Up until mid-July, Harry Stinson thought he could call on David Mirvish’s patience yet again. He says he was “knocking on every bloody door we could think of” in an attempt to tee up financing to buy Mirvish out. When that failed, he hoped to appease Mirvish by sending over three cheques, each for $70,000, dated the first of August, September and October.
The cheques were returned.
There are, as there always are in corporate divorces, stories behind the numbers. In an affidavit filed in late March, Mirvish refers to “a number of events” that caused him to lose confidence in Stinson’s ability to continue as chief executive officer of SHI and Club Corp. He cites the sale of a 1 King condo for the sum of $2.4 million. The bulk of those funds, however, were not delivered to 1 King West Inc., but rather to Stinson Properties.

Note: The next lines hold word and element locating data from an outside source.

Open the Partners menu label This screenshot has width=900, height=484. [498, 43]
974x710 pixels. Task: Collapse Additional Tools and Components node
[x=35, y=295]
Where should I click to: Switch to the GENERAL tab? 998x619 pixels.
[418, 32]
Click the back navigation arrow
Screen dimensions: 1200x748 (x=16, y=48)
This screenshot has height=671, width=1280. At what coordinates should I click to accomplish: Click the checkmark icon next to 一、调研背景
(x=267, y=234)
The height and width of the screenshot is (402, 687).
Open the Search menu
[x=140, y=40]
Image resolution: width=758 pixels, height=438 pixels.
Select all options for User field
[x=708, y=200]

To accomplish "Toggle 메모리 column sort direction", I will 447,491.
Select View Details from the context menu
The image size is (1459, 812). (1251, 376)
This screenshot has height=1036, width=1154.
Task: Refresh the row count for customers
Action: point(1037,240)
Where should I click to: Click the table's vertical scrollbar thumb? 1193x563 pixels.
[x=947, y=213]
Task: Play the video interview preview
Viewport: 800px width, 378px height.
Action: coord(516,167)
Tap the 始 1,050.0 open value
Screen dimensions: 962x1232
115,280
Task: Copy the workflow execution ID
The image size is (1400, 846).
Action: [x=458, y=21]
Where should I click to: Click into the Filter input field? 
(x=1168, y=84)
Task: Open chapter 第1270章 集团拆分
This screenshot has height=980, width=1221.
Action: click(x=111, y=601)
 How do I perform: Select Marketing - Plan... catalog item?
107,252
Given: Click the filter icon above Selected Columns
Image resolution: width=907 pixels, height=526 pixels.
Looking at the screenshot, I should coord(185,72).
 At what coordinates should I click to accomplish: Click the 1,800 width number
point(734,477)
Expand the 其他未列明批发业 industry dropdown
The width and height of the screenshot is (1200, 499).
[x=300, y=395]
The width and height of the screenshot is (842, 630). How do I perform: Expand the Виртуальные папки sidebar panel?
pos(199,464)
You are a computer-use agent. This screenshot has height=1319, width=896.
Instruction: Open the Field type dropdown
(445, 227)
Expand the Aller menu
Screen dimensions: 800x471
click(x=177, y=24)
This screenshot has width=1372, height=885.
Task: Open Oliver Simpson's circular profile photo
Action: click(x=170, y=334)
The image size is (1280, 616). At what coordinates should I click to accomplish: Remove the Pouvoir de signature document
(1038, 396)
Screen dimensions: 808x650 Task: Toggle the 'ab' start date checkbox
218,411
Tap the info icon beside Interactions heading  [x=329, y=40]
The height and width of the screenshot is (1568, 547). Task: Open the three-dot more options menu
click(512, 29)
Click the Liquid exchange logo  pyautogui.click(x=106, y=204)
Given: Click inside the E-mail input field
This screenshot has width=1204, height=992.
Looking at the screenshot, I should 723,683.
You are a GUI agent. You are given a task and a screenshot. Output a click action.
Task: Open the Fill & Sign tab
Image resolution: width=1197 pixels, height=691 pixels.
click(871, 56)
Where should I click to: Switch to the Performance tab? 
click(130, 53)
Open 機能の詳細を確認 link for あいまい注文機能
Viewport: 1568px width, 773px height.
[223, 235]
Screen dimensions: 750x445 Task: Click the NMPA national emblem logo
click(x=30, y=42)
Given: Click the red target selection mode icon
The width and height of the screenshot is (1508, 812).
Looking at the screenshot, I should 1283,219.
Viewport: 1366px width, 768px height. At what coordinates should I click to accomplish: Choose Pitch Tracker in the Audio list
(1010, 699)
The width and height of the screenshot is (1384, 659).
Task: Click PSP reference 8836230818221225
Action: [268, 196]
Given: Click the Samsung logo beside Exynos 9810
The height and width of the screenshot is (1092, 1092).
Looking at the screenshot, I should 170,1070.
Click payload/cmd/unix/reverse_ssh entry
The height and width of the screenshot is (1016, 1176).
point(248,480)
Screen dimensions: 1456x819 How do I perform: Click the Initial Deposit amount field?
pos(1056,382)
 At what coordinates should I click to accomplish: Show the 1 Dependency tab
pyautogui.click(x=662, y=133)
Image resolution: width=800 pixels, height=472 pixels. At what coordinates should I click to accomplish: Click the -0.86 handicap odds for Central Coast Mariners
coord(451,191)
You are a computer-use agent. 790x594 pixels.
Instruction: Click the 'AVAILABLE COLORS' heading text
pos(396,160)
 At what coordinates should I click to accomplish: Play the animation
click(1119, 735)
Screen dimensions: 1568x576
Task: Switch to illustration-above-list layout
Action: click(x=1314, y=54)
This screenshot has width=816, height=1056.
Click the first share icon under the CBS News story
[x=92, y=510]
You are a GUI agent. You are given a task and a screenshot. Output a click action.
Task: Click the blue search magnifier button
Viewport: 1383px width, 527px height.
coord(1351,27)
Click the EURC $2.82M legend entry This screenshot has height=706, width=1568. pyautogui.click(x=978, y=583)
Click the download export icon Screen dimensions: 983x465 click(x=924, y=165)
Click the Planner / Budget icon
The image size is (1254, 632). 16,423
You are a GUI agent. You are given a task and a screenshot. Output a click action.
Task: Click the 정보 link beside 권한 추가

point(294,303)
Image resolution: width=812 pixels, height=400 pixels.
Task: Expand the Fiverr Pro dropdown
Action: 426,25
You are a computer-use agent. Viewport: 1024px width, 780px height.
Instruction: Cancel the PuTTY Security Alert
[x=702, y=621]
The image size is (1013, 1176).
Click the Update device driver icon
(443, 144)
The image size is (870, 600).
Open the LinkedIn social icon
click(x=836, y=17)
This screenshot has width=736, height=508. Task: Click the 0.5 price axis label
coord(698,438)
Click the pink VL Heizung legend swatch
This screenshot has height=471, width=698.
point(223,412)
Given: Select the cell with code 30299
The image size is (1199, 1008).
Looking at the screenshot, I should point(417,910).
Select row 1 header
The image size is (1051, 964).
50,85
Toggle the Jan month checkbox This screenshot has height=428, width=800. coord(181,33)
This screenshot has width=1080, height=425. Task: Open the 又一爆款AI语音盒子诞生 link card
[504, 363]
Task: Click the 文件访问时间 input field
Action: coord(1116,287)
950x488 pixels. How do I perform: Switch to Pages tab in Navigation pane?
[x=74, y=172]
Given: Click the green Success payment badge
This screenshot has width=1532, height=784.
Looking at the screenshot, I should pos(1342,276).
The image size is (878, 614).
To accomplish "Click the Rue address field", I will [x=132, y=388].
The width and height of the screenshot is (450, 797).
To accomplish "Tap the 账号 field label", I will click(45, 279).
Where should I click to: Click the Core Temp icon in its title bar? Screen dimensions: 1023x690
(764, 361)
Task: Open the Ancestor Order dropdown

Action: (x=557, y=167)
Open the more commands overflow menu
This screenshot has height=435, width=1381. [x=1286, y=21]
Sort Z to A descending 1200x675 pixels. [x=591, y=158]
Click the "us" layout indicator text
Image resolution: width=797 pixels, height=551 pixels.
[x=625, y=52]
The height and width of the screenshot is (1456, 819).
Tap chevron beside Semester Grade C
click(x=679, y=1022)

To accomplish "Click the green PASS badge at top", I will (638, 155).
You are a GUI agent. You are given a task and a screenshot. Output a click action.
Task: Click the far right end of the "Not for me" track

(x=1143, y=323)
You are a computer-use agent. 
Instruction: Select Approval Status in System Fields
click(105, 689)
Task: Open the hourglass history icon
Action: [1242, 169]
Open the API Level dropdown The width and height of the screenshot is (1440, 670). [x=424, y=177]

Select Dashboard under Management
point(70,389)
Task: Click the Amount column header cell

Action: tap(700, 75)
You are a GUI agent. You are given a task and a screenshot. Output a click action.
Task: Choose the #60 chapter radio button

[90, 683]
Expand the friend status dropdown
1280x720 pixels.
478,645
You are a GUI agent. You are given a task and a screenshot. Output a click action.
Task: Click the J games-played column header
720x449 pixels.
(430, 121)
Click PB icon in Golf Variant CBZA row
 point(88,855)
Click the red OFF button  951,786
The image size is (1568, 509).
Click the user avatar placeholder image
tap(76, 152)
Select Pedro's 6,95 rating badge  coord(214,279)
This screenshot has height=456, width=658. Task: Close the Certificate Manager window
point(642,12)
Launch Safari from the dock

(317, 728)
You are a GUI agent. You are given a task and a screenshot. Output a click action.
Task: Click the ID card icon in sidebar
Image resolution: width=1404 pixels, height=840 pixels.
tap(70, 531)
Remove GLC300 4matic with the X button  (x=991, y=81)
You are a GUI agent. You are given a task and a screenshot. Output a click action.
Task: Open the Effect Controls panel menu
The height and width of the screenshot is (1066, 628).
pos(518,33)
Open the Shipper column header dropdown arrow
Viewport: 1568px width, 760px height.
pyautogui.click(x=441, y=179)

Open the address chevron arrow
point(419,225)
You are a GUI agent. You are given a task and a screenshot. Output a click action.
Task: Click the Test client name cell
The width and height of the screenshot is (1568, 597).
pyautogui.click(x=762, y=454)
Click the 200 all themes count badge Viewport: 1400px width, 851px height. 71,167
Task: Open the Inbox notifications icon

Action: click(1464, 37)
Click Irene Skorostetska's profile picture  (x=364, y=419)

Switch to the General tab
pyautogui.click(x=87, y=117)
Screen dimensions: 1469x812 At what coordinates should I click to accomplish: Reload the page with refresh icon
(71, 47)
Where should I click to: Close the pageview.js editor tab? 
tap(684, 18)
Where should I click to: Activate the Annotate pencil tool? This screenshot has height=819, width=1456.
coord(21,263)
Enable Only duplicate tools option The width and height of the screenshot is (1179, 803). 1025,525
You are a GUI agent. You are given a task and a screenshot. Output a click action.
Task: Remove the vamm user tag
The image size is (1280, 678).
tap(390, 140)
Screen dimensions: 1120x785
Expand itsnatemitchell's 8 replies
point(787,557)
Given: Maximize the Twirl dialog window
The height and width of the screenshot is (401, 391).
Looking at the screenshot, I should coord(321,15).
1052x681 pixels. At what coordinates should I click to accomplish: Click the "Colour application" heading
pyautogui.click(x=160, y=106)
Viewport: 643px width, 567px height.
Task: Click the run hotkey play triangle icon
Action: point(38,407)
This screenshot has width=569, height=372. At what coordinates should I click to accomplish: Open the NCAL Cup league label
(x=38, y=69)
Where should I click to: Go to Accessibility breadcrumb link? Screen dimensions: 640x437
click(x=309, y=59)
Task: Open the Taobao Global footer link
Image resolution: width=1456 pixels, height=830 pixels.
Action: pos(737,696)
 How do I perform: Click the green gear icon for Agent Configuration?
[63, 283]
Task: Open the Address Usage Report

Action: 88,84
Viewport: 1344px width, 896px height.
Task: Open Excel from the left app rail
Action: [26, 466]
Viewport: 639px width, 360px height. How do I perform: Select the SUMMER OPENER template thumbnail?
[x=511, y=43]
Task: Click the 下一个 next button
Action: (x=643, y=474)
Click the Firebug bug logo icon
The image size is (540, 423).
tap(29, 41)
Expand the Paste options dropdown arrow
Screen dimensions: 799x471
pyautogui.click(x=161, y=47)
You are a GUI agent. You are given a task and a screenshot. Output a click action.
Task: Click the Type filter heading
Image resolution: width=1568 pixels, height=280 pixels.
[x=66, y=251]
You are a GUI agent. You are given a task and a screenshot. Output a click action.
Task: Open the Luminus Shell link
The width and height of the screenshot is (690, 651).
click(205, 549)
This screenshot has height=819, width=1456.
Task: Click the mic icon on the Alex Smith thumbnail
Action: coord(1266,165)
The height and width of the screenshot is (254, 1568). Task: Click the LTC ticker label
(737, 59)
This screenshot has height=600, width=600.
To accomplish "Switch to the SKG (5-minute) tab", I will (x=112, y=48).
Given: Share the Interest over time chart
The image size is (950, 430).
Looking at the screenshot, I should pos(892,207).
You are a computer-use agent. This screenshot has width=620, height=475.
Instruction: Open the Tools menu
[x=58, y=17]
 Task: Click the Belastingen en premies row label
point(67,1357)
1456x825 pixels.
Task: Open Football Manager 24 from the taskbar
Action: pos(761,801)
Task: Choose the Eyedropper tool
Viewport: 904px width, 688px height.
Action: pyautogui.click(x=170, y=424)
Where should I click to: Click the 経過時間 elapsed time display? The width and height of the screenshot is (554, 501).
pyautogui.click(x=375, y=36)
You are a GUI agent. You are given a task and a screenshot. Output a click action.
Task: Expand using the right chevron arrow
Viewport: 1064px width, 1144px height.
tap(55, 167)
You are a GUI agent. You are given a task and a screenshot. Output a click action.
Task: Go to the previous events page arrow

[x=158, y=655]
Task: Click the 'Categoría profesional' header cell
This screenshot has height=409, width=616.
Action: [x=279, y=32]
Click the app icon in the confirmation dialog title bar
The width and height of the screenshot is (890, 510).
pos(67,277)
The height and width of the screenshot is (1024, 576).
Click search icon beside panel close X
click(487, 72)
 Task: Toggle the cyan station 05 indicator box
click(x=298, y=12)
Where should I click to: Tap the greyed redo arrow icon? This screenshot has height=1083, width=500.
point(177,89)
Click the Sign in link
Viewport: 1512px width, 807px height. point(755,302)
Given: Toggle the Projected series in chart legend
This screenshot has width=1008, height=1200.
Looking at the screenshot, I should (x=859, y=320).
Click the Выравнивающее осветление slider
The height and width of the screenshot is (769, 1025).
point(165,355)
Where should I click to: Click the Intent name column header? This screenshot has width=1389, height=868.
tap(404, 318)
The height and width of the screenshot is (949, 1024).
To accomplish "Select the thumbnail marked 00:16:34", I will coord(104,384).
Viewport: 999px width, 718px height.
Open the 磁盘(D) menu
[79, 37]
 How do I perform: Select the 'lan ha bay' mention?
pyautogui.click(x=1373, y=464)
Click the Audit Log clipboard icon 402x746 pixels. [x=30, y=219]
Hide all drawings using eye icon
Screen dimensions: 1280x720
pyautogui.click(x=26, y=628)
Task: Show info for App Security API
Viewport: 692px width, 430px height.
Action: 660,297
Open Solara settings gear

According to the affidavit, at a meeting in March 2005, “Mr. Stinson admitted culpability and assured us that this was the only instance of his misappropriation of funds due and owing to 1KWI.”
Mirvish Enterprises ended up covering the purchase price, in exchange for a promissory note from Stinson personally for $2.2 million. As of March 12, no monies had been repaid on the note despite demands made.
In an interview yesterday Stinson would not discuss this matter, nor the affidavit’s further assertion of the unauthorized use of residential units as hotel rooms, generating rental income for Stinson Hospitality. “I’d rather not,” Stinson said when asked to comment. “They’re really complicated.”
Bob Verdun, president of the condominium corporation, says Stinson “used the money (from the condo sale) to complete the hotel. … Mirvish wasn’t paying for the infrastructure for the hotel. That’s what Stinson used the money for.”
Verdun is standing fast in his support of Stinson who, he says, “has been a magician.” He’s busily trying to rally condo owners to protest Mirvish’s attempts to take control of the hotel rental management program. The authority for that, he insists, rests with the board. “It’s absolutely devastating to suggest a receiver will do anybody any good,” he says.
Mark Russo is one condo owner who sheds no tears for Harry Stinson. But he doesn’t shed any tears for David Mirvish either. Together with family members, Russo owns five units at 1 King. He has lived through the broken promises of guaranteed investment returns, and the ongoing battle over the taxation of units used as hotel suites. “We love this building, we want it to succeed,” Russo says. “But we’ve been thrown like pawns onto the battlefield.”
Russo would like to see a forensic audit of the whole operation.
In the meantime, Stinson supporters and Stinson detractors will undoubtedly gather to hear David Mirvish’s court motion, scheduled for Friday. Harry Stinson himself will be there for what could be his last stand.